RESTAURANT REVIEW : Talented Chef Makes Boxer a Good Bet
There’s a small, seemingly doomed restaurant space on Beverly whose luck may just have changed.
First came the short-lived Hearth, which installed a dramatic slab-rock wood oven. Then the Authentic Cafe tried a bakery-cafe, but it never really flew. Mediterraneo, a laid-back, mid-priced Italian clone, came and went apace. But now, a small intimate restaurant named Boxer has moved in, and if there’s any justice in the food world, this one should thrive.
The walls are a stark-white. The banquette is dark wood. Steel and glass boxes serve as wall sconces. A small vase of fresh flowers and pert grass sits on each table. The central architectural feature remains the rock hearth.
Boxer is the kind of restaurant we should see more of and don’t, a modest hall in which a talented young chef, striking out on his own, can showcase his food at modest prices and thus build up a following and support for larger, more ambitious ventures.
Boxer’s chef, Neal Fraser, has worked in half a dozen or so Los Angeles restaurants, including Checkers and Scarlatti. His food is stylish, eclectically rustic and satisfying; the menu is short and varied, but there are enough off-putting obscurities--what’s a Mulard duck, or Numidian hen or “byaldi”?--that I was afraid the dishes might be overwrought. But the food itself convinced me otherwise: Fraser’s food works hard and hits just about all the notes, scratches almost all the itches. Add to this an affable, intelligent wait staff and meals are pleasant indeed.
Good cured salmon is coiled on a thick and chewy blini smeared with creme fraiche, with greens and lacy tufts of dill scattered over the whole. A long, crisp-fried “spring roll” of sweet shrimp and mozzarella arrives balanced on a capacious bowl of cold oven-roasted tomato soup. “Towering in Filo” (do we have to say it out loud?) is, literally, a tottering tower of filo dough filled with goat cheese and peppers and portobello mushrooms. The risotto with cepes (mushrooms) tastes mostly of wine: sour.

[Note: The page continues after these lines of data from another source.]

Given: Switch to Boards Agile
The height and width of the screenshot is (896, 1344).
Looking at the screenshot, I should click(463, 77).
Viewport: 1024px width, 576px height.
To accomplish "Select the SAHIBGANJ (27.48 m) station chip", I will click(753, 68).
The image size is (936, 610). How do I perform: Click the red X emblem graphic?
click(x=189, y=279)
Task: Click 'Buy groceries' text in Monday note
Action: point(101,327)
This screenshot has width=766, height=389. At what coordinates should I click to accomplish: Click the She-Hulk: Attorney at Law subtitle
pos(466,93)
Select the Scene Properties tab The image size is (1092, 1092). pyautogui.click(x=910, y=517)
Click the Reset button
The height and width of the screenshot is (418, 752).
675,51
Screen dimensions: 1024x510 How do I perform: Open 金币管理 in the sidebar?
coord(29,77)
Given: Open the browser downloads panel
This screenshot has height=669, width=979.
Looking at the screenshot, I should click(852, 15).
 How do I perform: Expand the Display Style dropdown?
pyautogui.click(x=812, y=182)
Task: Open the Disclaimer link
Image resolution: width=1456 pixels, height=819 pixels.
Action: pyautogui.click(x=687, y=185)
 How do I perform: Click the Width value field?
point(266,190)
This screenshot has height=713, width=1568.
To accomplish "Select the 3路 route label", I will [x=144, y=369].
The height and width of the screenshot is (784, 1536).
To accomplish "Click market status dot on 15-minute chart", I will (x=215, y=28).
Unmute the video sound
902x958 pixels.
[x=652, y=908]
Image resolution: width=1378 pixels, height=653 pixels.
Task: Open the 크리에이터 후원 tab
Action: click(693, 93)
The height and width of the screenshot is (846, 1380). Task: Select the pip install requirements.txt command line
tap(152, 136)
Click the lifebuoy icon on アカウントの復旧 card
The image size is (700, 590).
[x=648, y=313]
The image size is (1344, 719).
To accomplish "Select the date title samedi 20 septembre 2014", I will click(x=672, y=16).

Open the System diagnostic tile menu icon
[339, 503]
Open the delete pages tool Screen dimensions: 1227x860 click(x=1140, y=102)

The Boxer salad is an amusing, molded cube of chopped tomatoes, peppers, bright yellow curried onions, chopped haricot verts and avocados that is topped with a charmingly unruly mop of fresh greens. Spears of fresh, pale romaine lettuce strewn with whole cloves of sweet roasted garlic make for a pleasantly unconventional Caesar. At lunch, there’s a lovely romaine salad with grilled pears and candied pecans.
Numidian hen, an African game hen, is draped in pancetta. The skin is deeply golden and crisp; the meat moist and mild. There’s a dollop of decent mashed potatoes and an assortment of pretty baby vegetables. Good grilled salmon is draped over something the menu refers to as “byaldi,” which may refer to the Turkish tomato, pepper and eggplant stew, imam bayildi, which means “the imam fainted” and was named for an imam who fainted when he saw how much olive oil his wife had used to cook the eggplant. At any rate, Boxer’s “byaldi” is a dense, sweet ratatouille, which is good but unlikely to provoke a faint. A crisp artichoke makes a golden rosette prettier to look at than to eat.
I loved a small, meaty ahi steak roosting on a nest of bitter greens, with one lush foie gras-and-polenta ravioli and a sharp, delicious balsamic reduction.
Large enough to feed two cavemen, two huge, beautifully caramelized lamb shanks come with a compelling “stack of socca”--the chewy pancakes made with chick pea flour that hail from the south of France.
Angela Hunter is Boxer’s deft and imaginative pastry chef. Her sturdy and inspired apple almond cake proves that there is life beyond tarte tatin in this town . A perfect, crusty souffle made with Valhrona chocolate rests in a clear, pale pink puddle of peppermint sauce. Both the apple cake and the souffle come with a beguiling vanilla sorbet made with heady Tahitian vanilla beans. And don’t miss the terrific tangerine flan with its tart, purple pomegranate sauce and snarl of bittersweet candied peel.
* Boxer, 7615 Beverly Blvd., (213) 932-6178 . Open for lunch Tuesday through Friday. Open for dinner Tuesday through Saturday. Open for brunch Saturday and Sunday. No beer or wine served. Visa, MasterCard and American Express accepted. Dinner for two, food only, $39-$65.